L'idea centrale prevede di posizionare la batteria nel sottoscocca del veicolo senza renderla un componente strutturale portante. In caso di impatto laterale, gli elementi della sospensione e le zone rinforzate della carrozzeria si deformerebbero per primi, assorbendo e ridistribuendo l'energia. Questo permetterebbe alla batteria stessa di spostarsi leggermente, riducendo lo stress massimo sul suo involucro e sulle celle interne.

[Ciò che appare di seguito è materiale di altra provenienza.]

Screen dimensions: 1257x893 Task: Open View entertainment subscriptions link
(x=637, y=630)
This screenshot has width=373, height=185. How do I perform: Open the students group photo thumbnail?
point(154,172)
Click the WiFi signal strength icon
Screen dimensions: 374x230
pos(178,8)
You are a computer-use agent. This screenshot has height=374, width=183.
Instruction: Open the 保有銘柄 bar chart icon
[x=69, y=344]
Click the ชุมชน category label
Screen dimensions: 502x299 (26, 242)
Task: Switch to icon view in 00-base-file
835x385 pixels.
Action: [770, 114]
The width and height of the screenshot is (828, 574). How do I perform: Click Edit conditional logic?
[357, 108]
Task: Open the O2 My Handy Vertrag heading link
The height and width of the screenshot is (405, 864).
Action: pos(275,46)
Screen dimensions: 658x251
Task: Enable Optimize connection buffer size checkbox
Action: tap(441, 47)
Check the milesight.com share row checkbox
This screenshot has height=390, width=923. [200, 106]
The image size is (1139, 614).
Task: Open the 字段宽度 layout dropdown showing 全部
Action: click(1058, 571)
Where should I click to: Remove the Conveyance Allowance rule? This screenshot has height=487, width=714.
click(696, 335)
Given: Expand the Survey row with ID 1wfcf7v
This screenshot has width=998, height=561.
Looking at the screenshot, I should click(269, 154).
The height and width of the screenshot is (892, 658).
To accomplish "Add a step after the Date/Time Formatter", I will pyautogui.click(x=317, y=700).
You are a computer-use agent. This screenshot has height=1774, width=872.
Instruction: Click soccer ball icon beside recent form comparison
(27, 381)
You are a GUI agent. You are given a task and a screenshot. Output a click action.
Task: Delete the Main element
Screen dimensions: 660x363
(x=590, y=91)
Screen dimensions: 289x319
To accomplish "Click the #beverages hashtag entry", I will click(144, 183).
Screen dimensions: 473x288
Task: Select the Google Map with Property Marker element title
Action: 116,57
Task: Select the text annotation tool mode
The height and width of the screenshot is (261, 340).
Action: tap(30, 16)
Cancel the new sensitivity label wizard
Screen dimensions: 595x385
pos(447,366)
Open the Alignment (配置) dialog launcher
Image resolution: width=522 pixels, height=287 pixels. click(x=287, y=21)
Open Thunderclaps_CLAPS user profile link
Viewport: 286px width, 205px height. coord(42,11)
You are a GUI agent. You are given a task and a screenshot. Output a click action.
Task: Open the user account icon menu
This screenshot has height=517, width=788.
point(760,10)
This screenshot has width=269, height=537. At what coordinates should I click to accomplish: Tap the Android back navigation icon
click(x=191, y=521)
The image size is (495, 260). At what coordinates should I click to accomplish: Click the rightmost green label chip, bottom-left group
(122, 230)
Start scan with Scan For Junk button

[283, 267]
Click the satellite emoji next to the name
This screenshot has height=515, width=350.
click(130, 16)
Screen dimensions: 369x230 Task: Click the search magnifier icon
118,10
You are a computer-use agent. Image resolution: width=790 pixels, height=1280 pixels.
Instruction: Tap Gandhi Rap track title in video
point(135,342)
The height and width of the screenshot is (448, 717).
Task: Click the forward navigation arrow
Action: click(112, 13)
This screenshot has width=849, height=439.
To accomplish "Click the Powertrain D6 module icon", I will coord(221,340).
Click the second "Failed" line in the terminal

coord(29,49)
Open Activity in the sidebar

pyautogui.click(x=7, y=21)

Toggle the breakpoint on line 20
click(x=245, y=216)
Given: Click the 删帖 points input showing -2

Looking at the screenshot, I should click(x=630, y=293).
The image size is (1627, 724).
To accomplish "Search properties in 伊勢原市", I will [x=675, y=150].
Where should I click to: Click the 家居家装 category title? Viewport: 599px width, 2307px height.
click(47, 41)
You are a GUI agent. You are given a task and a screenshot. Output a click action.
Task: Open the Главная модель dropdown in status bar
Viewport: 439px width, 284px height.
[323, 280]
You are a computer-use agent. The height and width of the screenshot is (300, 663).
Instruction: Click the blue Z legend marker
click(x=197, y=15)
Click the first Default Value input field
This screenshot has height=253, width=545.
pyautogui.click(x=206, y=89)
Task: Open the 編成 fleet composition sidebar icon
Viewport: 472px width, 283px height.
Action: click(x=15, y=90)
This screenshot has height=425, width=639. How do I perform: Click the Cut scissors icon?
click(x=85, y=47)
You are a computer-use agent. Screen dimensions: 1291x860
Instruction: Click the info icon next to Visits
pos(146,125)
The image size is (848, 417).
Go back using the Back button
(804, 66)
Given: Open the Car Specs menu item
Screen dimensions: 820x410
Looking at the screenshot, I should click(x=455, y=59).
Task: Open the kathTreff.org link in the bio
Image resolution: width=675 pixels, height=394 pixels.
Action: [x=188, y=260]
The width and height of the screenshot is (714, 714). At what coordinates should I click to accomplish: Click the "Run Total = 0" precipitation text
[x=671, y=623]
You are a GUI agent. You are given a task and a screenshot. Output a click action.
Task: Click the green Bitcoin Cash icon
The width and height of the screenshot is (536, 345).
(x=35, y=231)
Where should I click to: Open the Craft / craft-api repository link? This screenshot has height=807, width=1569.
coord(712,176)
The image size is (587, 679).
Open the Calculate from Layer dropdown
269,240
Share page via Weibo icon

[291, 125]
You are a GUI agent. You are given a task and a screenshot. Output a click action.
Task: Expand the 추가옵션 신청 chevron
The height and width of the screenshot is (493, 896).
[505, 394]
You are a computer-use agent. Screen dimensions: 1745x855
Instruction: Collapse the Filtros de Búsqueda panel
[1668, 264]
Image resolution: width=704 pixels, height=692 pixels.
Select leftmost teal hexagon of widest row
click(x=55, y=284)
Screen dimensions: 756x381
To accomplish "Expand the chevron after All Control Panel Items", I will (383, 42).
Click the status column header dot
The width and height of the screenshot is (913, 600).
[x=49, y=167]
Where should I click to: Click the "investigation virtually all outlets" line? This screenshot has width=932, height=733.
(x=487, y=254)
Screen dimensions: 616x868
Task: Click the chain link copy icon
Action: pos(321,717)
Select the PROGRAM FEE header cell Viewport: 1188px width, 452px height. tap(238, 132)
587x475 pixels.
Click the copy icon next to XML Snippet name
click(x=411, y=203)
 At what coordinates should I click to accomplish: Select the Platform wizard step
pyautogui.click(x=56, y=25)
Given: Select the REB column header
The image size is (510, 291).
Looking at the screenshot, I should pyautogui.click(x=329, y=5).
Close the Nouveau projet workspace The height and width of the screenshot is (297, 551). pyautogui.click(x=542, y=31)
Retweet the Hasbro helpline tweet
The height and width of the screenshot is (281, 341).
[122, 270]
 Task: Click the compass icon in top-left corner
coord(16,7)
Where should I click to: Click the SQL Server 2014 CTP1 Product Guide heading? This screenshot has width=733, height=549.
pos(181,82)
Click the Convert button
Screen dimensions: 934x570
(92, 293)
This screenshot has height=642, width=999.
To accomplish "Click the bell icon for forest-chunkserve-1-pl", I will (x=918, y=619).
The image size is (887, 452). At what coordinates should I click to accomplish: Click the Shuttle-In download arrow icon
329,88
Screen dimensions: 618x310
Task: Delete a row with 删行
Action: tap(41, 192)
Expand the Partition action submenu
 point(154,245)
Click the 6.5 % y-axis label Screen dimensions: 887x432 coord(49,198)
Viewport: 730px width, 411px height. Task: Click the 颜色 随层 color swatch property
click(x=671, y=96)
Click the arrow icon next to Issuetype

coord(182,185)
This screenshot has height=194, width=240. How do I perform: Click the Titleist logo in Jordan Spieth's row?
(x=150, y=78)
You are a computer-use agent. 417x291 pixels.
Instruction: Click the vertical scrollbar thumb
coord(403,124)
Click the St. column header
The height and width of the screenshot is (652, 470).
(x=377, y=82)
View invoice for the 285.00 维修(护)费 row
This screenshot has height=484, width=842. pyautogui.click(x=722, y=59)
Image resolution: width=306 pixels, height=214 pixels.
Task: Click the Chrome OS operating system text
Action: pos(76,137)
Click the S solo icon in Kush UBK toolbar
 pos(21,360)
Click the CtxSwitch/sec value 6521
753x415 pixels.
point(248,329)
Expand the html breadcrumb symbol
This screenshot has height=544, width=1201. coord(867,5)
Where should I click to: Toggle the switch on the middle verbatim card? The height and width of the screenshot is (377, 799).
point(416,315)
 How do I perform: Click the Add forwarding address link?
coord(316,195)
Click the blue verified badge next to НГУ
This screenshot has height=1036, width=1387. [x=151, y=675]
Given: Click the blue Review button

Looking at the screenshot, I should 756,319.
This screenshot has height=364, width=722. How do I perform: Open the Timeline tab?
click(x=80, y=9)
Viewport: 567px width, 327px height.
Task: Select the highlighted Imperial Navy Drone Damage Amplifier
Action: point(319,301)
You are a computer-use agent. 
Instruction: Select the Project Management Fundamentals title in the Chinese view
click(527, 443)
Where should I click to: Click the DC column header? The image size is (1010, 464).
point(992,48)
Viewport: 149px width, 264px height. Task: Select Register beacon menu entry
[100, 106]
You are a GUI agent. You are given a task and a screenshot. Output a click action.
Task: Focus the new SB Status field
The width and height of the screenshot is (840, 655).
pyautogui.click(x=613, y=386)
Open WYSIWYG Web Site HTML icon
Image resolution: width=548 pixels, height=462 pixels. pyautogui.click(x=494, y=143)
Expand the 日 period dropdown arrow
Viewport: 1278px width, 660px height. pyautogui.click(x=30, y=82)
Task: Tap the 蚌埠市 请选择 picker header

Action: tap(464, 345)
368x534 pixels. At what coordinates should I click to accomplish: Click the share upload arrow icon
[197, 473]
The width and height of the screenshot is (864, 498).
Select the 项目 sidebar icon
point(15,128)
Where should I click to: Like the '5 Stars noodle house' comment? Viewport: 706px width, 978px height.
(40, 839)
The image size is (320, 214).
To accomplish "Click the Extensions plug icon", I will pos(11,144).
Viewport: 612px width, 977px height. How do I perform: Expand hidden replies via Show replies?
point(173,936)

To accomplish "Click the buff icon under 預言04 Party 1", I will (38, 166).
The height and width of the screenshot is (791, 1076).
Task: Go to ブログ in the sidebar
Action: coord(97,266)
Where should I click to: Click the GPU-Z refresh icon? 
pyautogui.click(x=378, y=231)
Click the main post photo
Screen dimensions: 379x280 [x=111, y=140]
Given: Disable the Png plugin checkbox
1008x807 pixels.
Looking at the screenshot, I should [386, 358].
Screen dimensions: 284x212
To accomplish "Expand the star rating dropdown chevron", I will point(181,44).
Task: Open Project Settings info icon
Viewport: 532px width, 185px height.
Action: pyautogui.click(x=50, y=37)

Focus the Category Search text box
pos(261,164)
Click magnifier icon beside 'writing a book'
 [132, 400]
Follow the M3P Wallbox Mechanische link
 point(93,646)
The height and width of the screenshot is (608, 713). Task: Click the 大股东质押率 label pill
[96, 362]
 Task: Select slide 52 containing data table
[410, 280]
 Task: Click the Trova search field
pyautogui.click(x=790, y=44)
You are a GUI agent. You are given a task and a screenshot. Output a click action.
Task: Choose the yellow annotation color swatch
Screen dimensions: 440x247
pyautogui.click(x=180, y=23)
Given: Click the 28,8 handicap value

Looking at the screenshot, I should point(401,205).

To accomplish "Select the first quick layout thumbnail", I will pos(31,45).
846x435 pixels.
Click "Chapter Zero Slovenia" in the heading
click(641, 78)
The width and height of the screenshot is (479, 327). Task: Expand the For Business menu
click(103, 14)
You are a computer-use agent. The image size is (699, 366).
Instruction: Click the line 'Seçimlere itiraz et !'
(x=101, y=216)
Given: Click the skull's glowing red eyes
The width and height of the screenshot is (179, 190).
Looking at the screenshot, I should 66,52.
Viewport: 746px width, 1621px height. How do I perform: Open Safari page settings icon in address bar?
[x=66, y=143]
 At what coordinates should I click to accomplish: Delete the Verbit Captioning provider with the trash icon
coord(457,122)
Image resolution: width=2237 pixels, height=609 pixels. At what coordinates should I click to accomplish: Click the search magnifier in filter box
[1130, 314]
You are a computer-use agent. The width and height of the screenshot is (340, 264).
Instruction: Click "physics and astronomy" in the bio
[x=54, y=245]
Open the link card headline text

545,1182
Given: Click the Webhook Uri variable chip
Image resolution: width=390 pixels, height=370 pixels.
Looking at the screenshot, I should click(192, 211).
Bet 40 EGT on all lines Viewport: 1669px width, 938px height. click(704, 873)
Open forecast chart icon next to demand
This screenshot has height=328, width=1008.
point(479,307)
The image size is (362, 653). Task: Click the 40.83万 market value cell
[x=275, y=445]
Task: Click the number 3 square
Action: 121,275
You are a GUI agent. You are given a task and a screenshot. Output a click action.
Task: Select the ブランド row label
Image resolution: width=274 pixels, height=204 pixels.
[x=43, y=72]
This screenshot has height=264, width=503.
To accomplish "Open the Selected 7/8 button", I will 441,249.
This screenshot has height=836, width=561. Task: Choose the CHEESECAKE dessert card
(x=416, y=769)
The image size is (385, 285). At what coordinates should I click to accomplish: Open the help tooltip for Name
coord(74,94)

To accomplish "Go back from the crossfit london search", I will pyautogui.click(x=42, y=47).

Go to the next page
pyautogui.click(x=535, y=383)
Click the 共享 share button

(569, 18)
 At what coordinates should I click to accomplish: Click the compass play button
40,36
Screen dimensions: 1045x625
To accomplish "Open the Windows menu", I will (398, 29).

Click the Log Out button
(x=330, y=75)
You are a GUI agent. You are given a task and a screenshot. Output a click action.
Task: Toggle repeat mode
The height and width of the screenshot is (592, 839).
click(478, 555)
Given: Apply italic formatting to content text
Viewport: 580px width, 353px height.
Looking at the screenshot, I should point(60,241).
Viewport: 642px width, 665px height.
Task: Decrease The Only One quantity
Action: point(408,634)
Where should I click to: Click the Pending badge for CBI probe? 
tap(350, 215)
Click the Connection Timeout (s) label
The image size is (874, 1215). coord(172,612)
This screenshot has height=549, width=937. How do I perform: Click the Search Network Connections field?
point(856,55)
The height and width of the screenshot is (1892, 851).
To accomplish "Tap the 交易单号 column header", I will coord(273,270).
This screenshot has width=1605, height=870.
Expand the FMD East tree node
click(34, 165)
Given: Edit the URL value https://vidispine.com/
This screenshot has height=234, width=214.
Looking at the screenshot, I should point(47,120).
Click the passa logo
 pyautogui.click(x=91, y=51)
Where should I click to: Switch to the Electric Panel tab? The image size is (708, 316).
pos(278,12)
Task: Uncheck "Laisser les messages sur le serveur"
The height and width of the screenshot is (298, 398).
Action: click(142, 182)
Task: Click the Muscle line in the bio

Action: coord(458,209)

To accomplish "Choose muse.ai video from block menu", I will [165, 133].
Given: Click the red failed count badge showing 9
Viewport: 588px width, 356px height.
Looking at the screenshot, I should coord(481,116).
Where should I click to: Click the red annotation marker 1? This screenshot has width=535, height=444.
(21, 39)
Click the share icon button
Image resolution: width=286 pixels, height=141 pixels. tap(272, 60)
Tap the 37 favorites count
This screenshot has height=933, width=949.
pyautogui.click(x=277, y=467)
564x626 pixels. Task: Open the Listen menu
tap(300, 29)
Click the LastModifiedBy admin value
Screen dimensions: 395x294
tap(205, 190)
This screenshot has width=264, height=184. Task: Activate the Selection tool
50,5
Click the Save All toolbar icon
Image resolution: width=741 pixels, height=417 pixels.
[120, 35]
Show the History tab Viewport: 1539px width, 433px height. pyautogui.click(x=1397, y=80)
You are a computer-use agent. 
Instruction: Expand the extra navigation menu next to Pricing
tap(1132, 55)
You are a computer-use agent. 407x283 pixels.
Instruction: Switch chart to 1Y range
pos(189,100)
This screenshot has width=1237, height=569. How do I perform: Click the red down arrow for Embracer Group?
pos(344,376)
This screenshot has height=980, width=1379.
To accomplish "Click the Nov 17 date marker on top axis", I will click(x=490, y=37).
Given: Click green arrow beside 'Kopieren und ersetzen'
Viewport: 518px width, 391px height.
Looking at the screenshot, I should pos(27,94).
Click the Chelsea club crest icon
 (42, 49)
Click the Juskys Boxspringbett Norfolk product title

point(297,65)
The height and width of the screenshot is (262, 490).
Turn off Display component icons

Il principio ricorda il funzionamento delle zone a deformazione programmata. La struttura rimane rigida durante la guida normale, ma in una collisione grave, le forze d'impatto non si concentrano sul modulo batteria.

La maggior parte dei produttori di veicoli elettrici si affida a moduli batteria estremamente rigidi integrati nella struttura della carrozzeria. Toyota, invece, suggerisce di gestire l'energia d'urto attraverso la flessibilità strutturale.

Per ora, si tratta solo di un brevetto. Tuttavia, offre una prospettiva alternativa sulla sicurezza dei veicoli elettrici, specialmente negli scenari di impatto laterale dove lo spazio protettivo è limitato.